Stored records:

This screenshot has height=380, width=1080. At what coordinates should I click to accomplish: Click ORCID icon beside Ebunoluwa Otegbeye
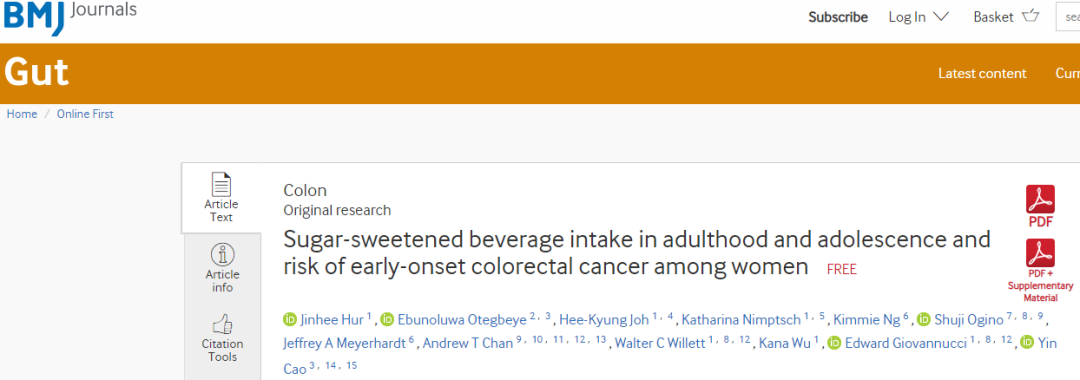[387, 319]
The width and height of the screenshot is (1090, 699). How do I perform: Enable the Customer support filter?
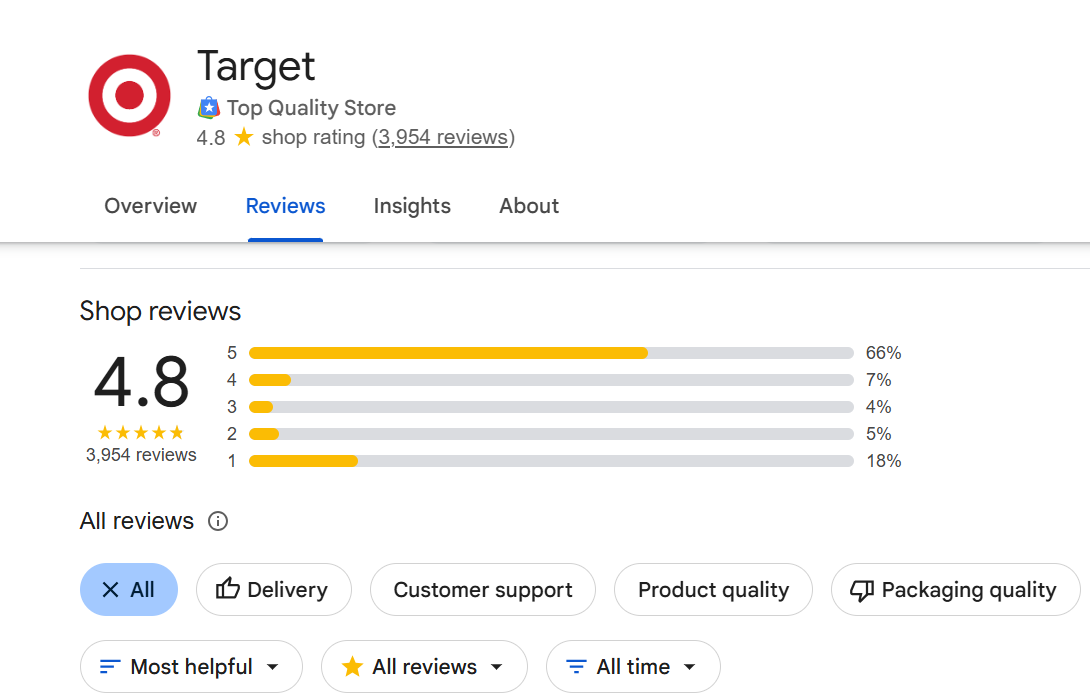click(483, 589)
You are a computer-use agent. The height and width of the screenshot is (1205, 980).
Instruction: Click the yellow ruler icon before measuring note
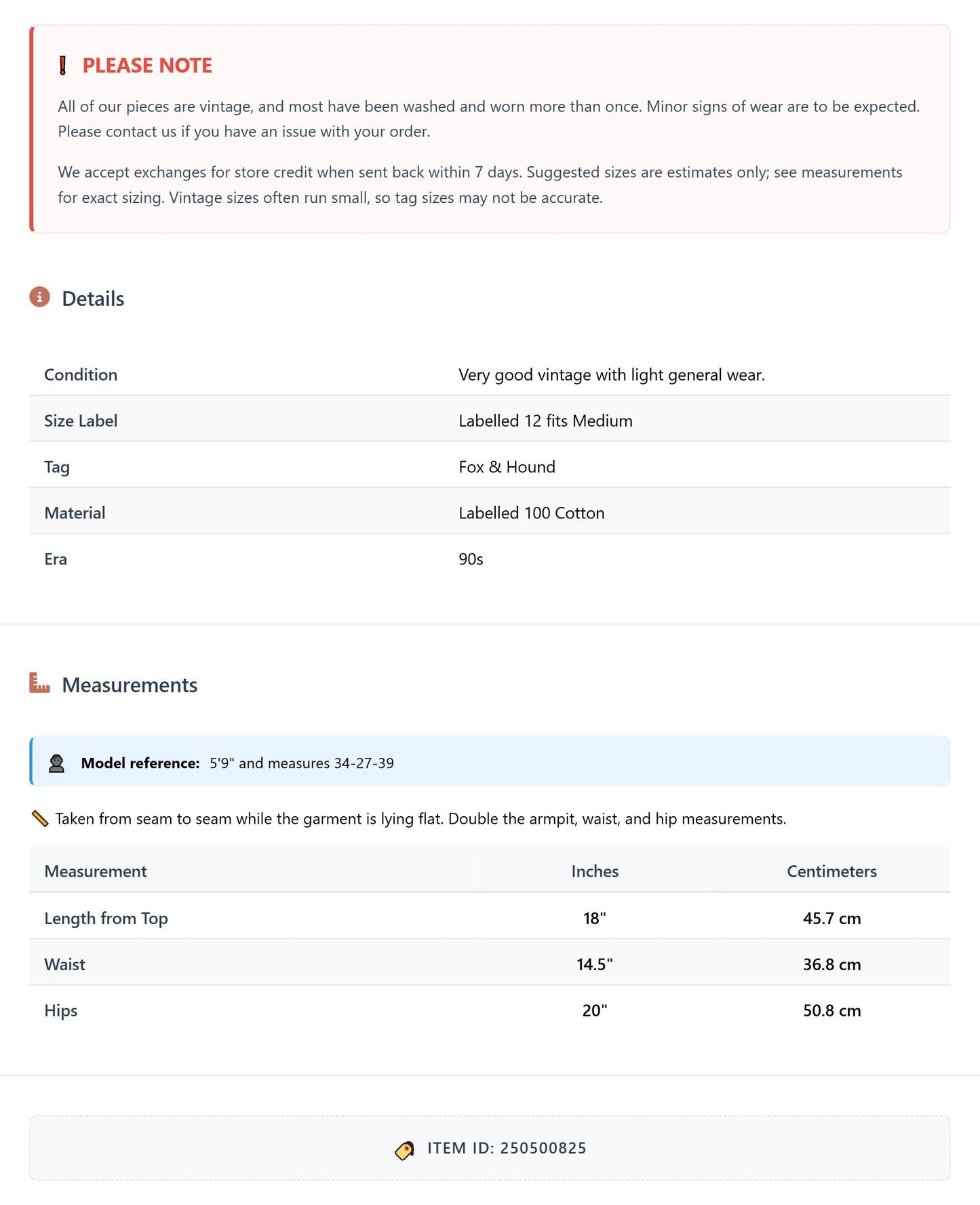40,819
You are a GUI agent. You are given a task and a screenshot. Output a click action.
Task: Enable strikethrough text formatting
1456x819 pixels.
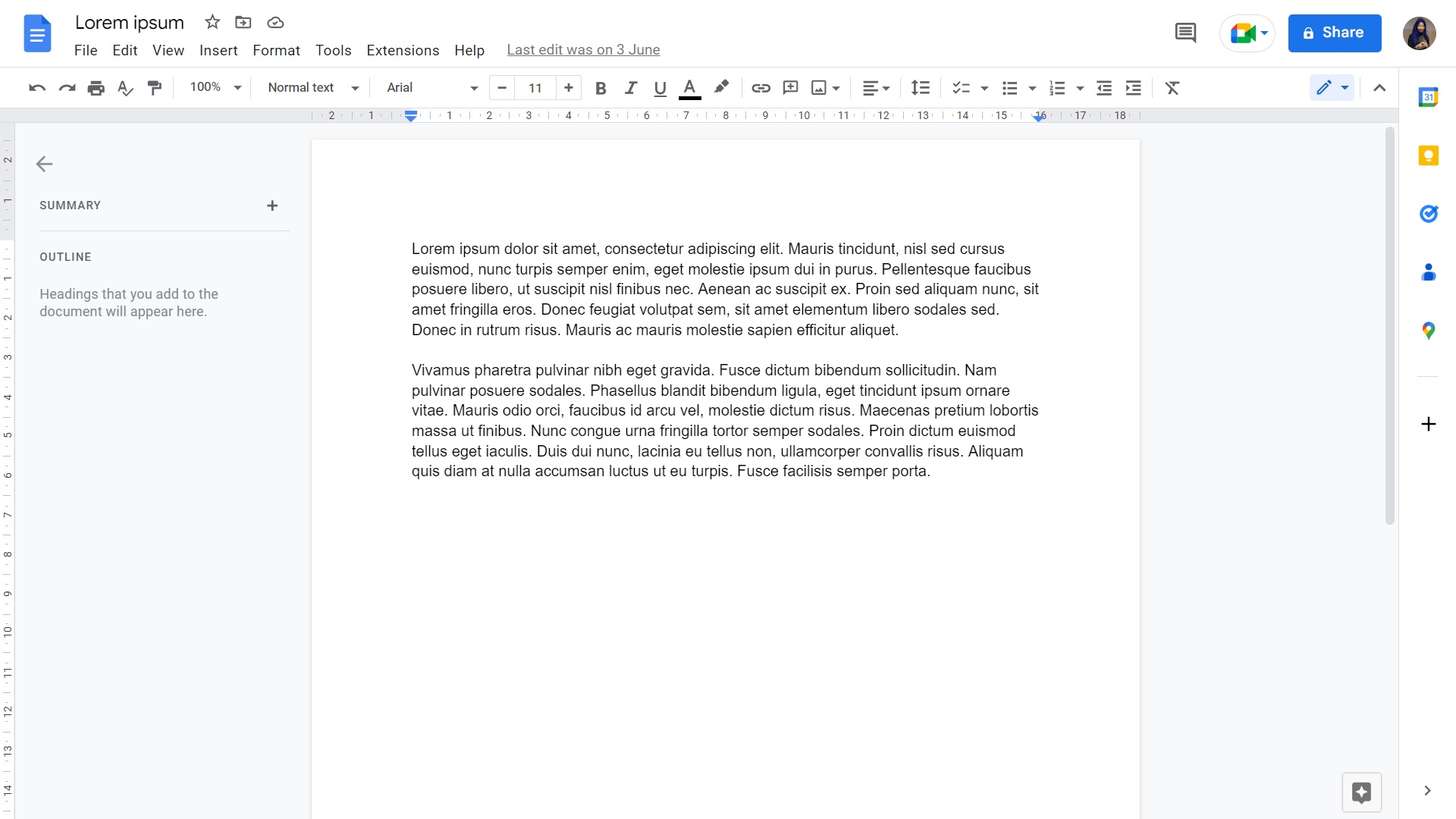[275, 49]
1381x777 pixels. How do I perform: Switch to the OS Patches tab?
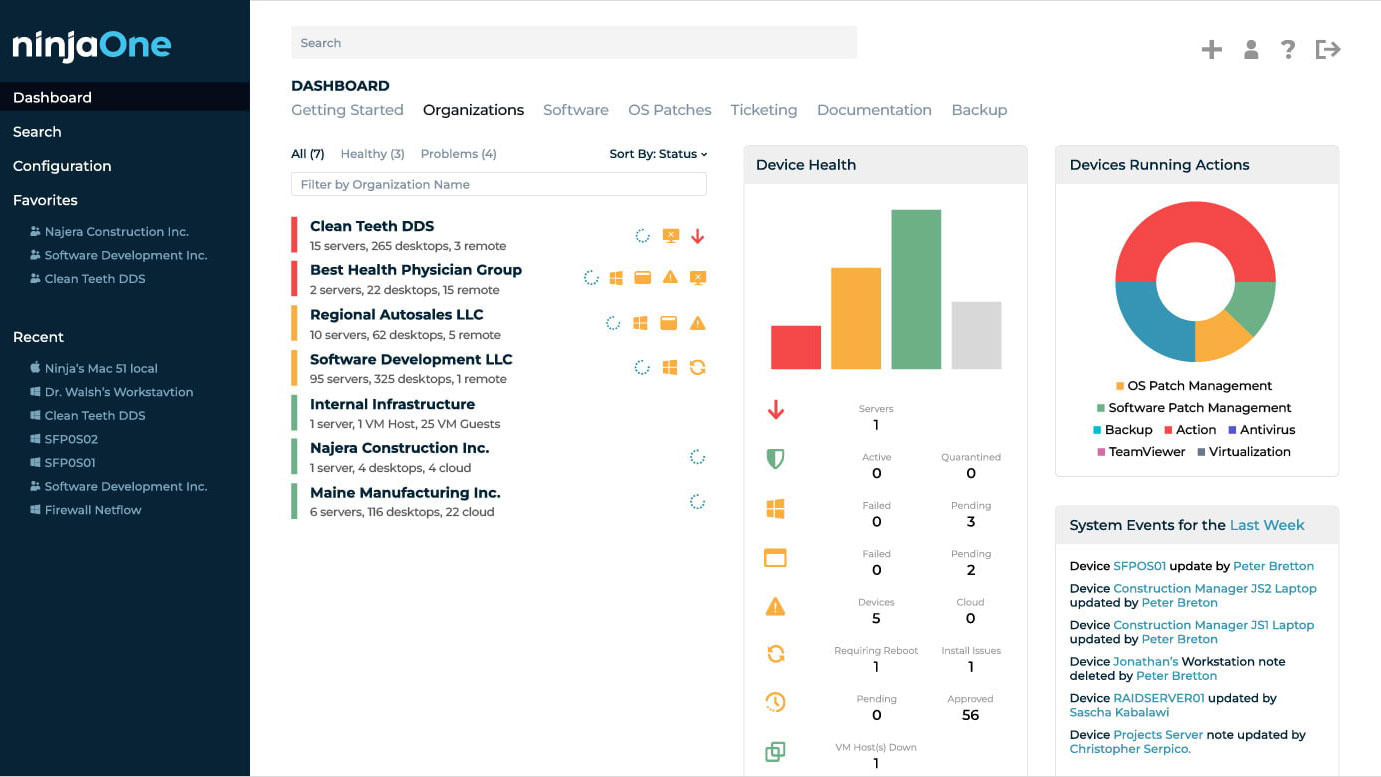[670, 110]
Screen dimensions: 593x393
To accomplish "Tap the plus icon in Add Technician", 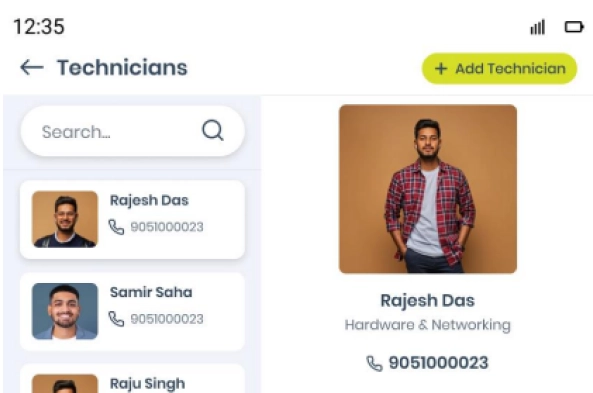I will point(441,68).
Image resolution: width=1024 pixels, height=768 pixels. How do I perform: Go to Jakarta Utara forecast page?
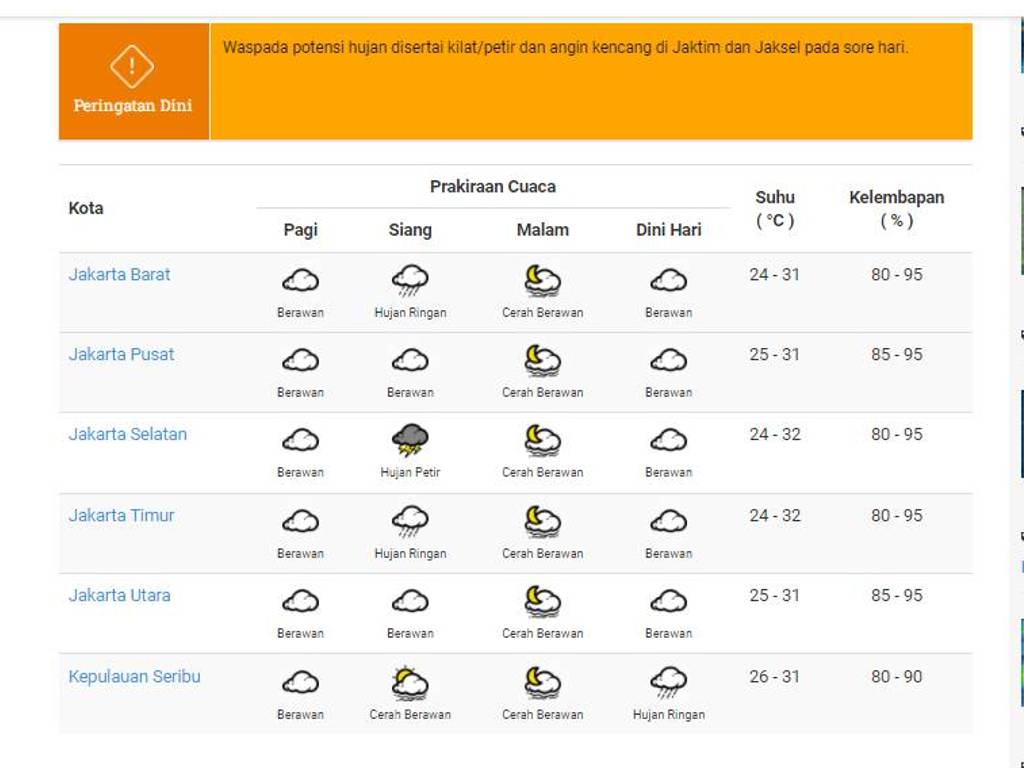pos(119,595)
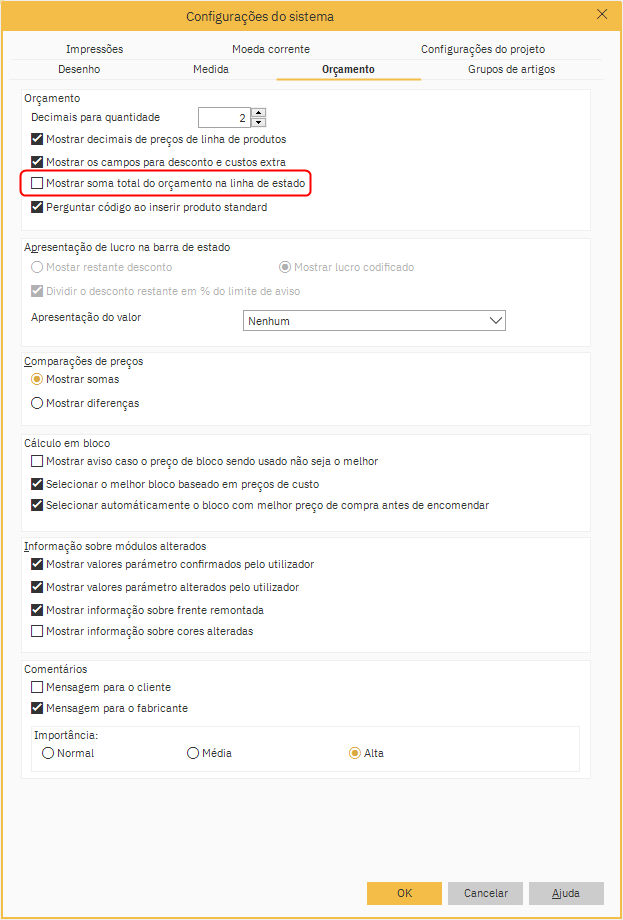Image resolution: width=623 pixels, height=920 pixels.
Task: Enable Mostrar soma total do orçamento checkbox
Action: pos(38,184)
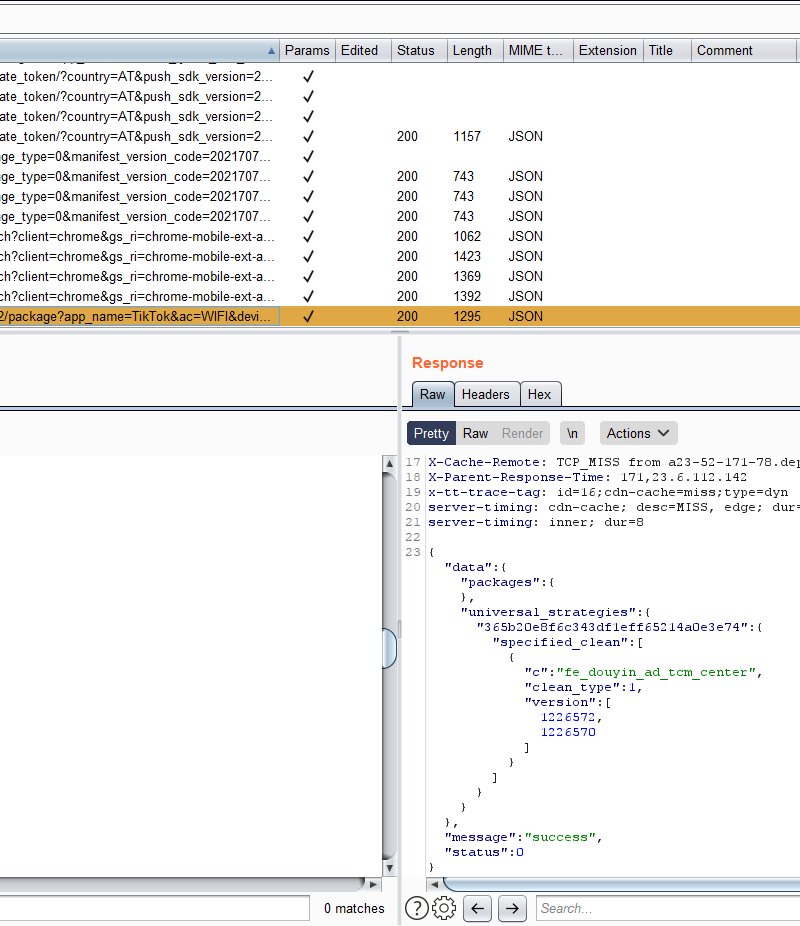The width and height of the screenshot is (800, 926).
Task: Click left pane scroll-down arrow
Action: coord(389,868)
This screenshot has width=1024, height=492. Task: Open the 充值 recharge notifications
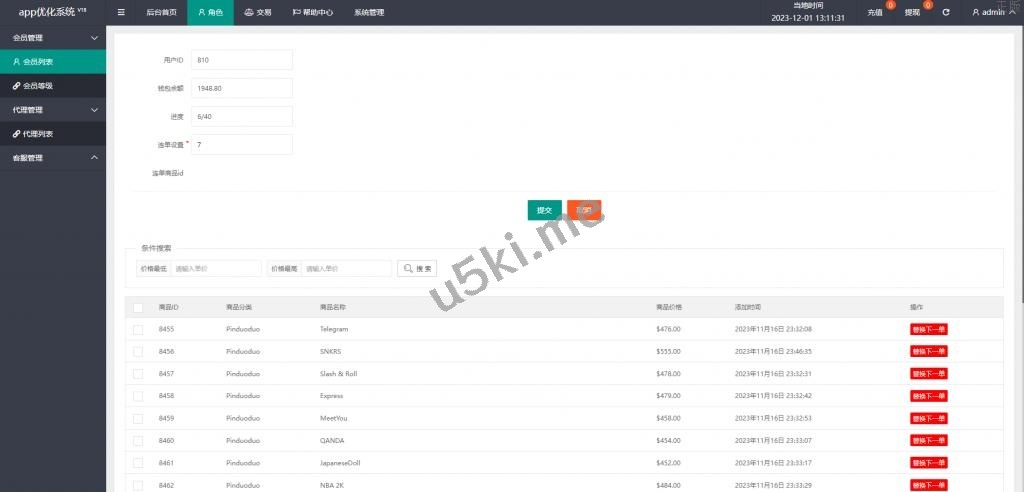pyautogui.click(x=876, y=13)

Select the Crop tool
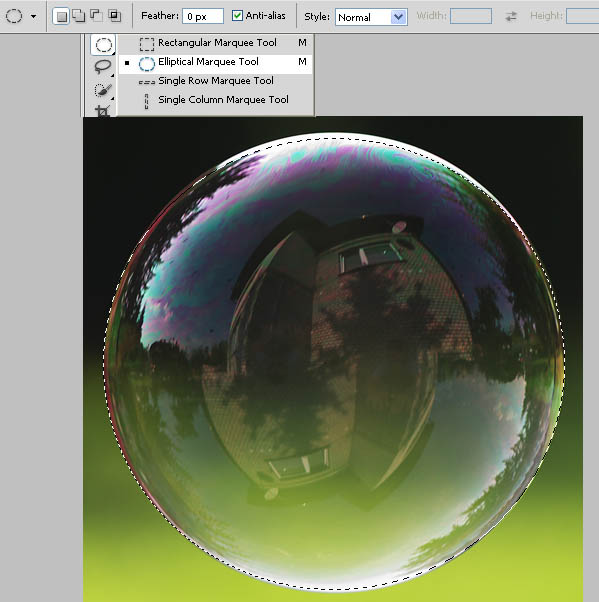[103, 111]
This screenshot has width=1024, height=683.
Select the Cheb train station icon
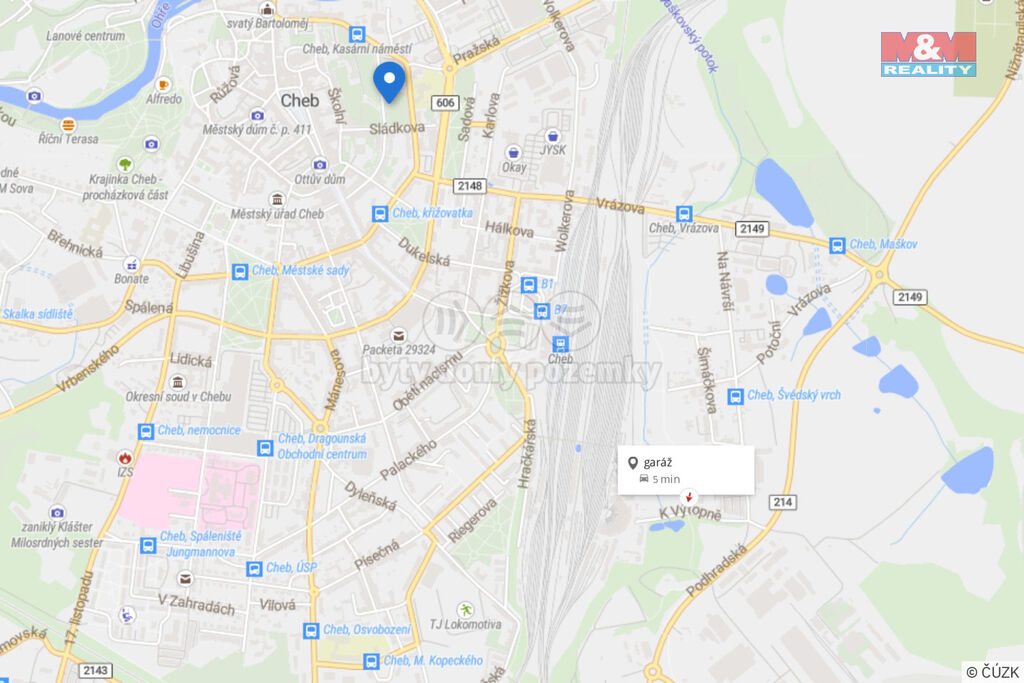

ACTION ITEM: Throughout the data above, copy all lines where the word "agent" is found.

RESULT OF THE EXERCISE:
You are a computer-use agent. The height and width of the screenshot is (1205, 980).
You are a GUI agent. You are given a task and a screenshot. Output a click action.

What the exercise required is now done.